Kalküta sokaklarındayım. Koloniyel dönemden kalan kırmızı tuğla binalar Hindistan’ın bir parçası olmuş. Yaklaştıkça ihtişamları sönen yapıların tozlu yıpranmış panjurları aralık. İçerde yüksek tavanlara yakışmayan mobilyalar, bir kız çocuğu yayları fırlamış kanepeye uzanmış saçları yoluk bebeğiyle oynuyor. Radyoda kıvrak bir müzik, yolda eski model Ambassador taksiler.
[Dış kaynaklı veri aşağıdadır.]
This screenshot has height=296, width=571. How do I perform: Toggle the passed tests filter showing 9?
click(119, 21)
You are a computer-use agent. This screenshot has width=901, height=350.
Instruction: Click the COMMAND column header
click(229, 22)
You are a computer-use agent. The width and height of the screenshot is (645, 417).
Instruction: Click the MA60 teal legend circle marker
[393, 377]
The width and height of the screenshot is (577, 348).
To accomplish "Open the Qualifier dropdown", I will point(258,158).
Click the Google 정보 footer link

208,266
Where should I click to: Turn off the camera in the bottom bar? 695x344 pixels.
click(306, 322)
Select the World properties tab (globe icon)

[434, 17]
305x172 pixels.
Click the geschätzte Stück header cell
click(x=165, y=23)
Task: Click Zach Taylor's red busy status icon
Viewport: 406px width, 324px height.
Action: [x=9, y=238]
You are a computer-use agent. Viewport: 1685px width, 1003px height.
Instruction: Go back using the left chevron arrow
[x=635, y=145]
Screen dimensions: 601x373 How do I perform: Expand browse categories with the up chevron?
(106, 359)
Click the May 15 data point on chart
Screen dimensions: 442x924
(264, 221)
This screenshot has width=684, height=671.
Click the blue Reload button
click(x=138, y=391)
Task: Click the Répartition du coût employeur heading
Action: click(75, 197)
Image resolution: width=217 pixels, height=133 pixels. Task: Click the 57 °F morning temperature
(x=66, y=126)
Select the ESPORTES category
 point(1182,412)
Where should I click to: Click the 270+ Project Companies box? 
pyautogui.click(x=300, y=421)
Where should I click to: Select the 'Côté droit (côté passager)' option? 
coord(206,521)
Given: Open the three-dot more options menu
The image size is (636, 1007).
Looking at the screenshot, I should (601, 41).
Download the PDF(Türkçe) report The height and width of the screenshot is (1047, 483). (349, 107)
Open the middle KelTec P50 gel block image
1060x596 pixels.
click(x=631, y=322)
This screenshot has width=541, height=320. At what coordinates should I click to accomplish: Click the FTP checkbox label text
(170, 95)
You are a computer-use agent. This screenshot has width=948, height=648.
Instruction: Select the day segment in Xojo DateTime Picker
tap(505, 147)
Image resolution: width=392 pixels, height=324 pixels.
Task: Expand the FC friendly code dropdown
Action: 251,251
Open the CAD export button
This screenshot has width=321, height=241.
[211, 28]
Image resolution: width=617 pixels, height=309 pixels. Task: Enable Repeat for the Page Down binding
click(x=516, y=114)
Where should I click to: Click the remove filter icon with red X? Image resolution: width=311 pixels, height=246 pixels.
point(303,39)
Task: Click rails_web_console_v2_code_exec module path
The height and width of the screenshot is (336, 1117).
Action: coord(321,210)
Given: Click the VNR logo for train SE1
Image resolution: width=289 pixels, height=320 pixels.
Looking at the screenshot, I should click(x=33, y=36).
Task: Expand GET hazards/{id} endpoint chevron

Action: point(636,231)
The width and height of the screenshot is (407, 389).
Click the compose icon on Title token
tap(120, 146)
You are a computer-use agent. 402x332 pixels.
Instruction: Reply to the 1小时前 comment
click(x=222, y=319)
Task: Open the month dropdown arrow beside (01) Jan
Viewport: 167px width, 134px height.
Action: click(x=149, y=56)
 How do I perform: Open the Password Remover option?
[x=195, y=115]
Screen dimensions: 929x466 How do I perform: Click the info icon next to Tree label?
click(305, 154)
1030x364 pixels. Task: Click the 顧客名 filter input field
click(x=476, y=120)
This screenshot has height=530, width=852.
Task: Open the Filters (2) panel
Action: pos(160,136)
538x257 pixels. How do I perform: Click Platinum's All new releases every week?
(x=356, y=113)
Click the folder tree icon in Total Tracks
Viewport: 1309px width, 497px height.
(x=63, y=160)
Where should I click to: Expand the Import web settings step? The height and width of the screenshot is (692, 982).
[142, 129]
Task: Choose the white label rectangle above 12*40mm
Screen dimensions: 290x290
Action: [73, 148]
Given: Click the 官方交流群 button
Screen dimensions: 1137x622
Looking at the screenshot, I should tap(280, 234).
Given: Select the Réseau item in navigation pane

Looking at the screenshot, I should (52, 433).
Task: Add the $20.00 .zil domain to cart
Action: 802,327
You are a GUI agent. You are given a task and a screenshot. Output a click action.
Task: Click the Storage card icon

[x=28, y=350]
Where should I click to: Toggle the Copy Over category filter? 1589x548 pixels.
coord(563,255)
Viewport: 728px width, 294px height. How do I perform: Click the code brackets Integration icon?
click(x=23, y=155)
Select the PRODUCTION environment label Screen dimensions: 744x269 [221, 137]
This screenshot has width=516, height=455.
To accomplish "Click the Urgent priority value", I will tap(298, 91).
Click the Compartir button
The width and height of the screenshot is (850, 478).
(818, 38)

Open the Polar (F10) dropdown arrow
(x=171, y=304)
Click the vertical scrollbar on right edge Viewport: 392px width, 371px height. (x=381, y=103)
Doğu Hindistan Kumpanyası’nın kurucusu Job Charnock’ un kabrine ve kiliselere girmeden ilerliyorum. Kaldırımda dall* pişiren pakora* kızartan adamların belinde birer lungi* bağlı. Çıplak üstleri terden sırılsıklam. Şişip kabaran şekerli böreklerin kokusu ağzımı sulandırıyor. Diğer tezgâhta ev yapımı sodaya limon sıkıyor genç bir delikanlı. Telgraf ofisinin kulesi karşımda. Ölü mektuplar odasının hala durduğunu söylüyor çalışanlar. Geç kalan, alıcısı hayattayken ulaşamayan bir oda dolusu sahipsiz mektup. Eski yüzyıllık bir fırında oturup latte içerken peçetenin üstüne elli yıl sonra kendime gönderilmek üzere bir mektup yazıyorum. Kahve ve kurabiye kokan ölü bir mektup.

Islak Parmak İzleri

Kırların kokusu taşınmış çiçek pazarına. Kirli, çıplak bacakların üstünde tanrılar için ipe dizilmiş mis kokulu yaseminler sarı turuncu kadife çiçekleri. Eğilip kokluyorum bir avuç gardenyayı. Yaşlı kadının ne dediğini anlamasam da azarlandığımın farkındaydım. Onlar sadece Tanrılar için dedi yanımdan geçen biri oysa ben boynuma bu kolyelerden takmak istemiştim. Kıskandım tanrıları, oturdukları yerde her sabah yıkanıp paklanıp çiçeklerle bezeniyorlardı. Yemek ve uyku saatleri belliydi. Gece oldu mu tapınak sadece onlara ve sincaplara kalıyordu. Şehrin belki de en pis sokağına, nehrin yanına kurulmuştu çiçek pazarı. Derbederlik, açlık, yokluk ve pislik içinde bir renk cümbüşüydü. Kutsal çamurlu sulara renkli sarileriyle girdi kadınlar. Bir köşede çamaşır yıkanırken diğer köşeden açıktaki tuvaletin kiri aktı. Kıyıda çömelip şampuanlanan adamın vücudundan süzülen beyaz köpükler bile yere düşer düşmez kara bej pis bir renge dönüşüyordu. Merdivenlerden yavaşça indim. Belki de ilk defa dokunamadım sulara. Nehirden çıkan küçük çocuk poz verdi objektifime. O kadar mutluydu ki, önce kamerada kendine bakmak istedi sonra teşekkür etmek için suda kalmaktan buruşmuş elini uzattı. Bir kramp girdi mideme, ölü tozu serpilen nehre dokunmamak için bin bir bahane geçti zihnimden. Gülümseyerek elini sıktım küçüğün. Koluma sarıldı, beş parmağının izi çıktı ipek tuniğime. Arabaya kadar yürüdü yanımdan; konuştuk, her cümlesinden sonra Hintlilerin yaptığı gibi boynunu kıvırdı. O gözden kaybolduğunda ıslak mendille ellerimi temizledim. Utancım kapkara oturdu içime.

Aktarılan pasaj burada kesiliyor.